Private schools granted charity rules judicial review
Private schools in England and Wales seeking to clarify the conditions under which they can have charitable status have been granted a judicial review.
The schools say the Charity Commission's interpretation of the law, which says schools must show "public benefit", is too narrow.
The Independent Schools Council says the Commission puts too much emphasis on bursaries for poor pupils.
The loss of charitable status threatens tax benefits for independent schools.
The schools say they offer wider benefits, such as sharing facilities or expertise with state schools.
But critics argue that allowing them to have charitable status can amount to a situation where taxpapers subsidise the education of those from privileged backgrounds.
The ISC said the judicial review would be heard at the Charities Tribunal, which the attorney general asked last week to clarify the law, in a separate legal process.
The schools body, which represents 1,260 institutions across the UK, began seeking a judicial review last year, when two schools were told they had to make changes in order to maintain their status as charities.

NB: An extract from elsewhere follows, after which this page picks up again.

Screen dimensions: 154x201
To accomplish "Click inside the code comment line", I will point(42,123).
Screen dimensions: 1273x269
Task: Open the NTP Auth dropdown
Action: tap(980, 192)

ISC deputy chief executive Matthew Burgess said: "Our schools have had to wait a long time, but the court has finally confirmed today that ISC's central contention - that the Charity Commission's guidance on public benefit is legally flawed - is robust and should receive a full hearing."

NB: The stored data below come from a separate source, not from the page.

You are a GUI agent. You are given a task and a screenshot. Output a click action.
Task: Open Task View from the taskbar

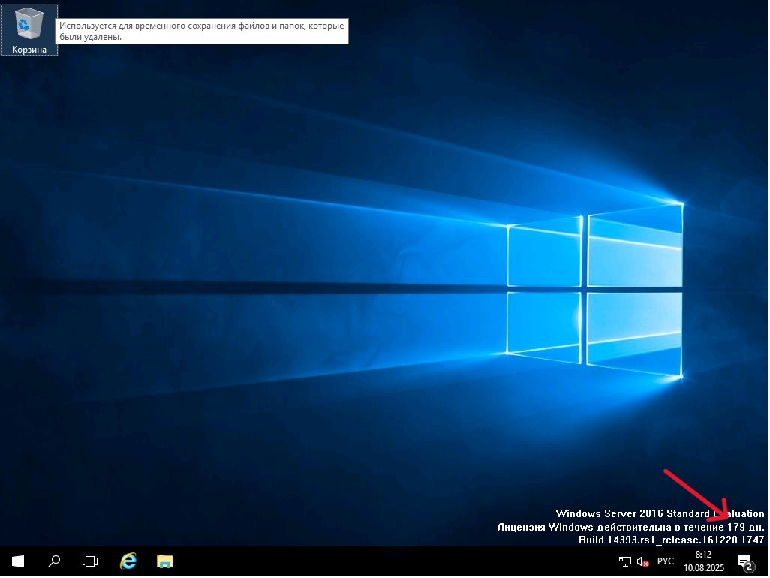point(90,561)
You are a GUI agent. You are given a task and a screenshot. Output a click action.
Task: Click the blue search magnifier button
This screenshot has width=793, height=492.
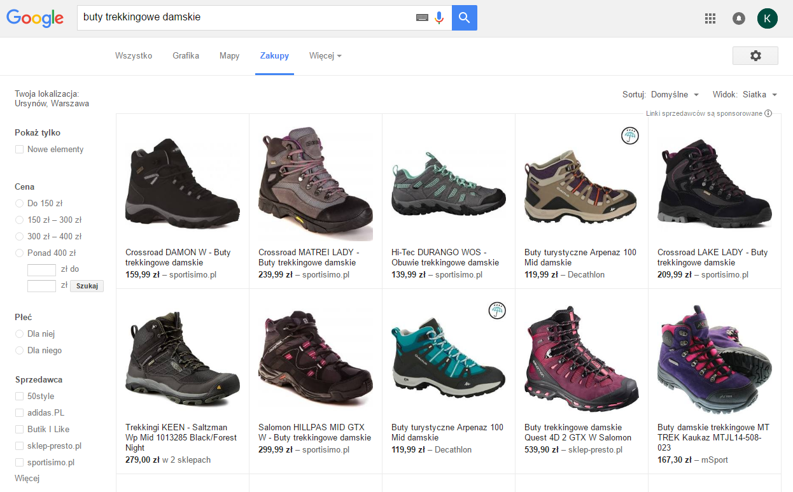(x=464, y=18)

The Charity Commission said: "This hearing was about whether the ISC's claim for judicial review should be conducted alongside the Attorney General's reference. The court decided that it should.
"In preparing all our guidance on public benefit, the Commission was at all times diligent in consulting charities and others affected, and in making clear the process we had followed. We set out our legal reasoning clearly and carefully alongside our guidance. We stand by our approach and the legal analysis which underpins it, and we are confident that the Commission has acted reasonably and followed due process."

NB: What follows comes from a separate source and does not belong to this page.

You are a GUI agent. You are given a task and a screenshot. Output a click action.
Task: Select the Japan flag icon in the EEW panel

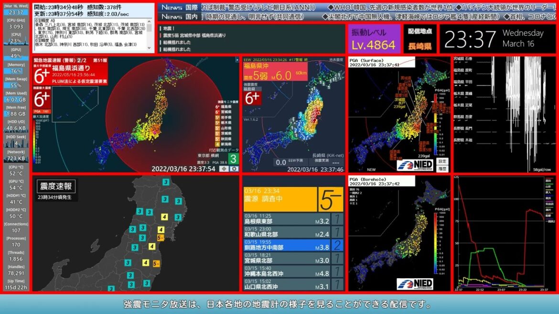coord(224,168)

The Charities Tribunal's main role is to rule on specific disputes between charities and the Commission, which covers England and Wales.
But last week, for the first time, Attorney General Dominic Grieve asked it to review the interpretation of the law more generally.
In response, the Charity Commission said the referral to the tribunal was the "appropriate" way to proceed, and would cover similar ground to a judicial review.
"In preparing all our guidance on public benefit, the Commission was at all times diligent in consulting charities and others affected, and in making clear the process we had followed," it said.
"We stand by our approach and the legal analysis which underpins it, and we are confident that the Commission has acted reasonably and followed due process," it added.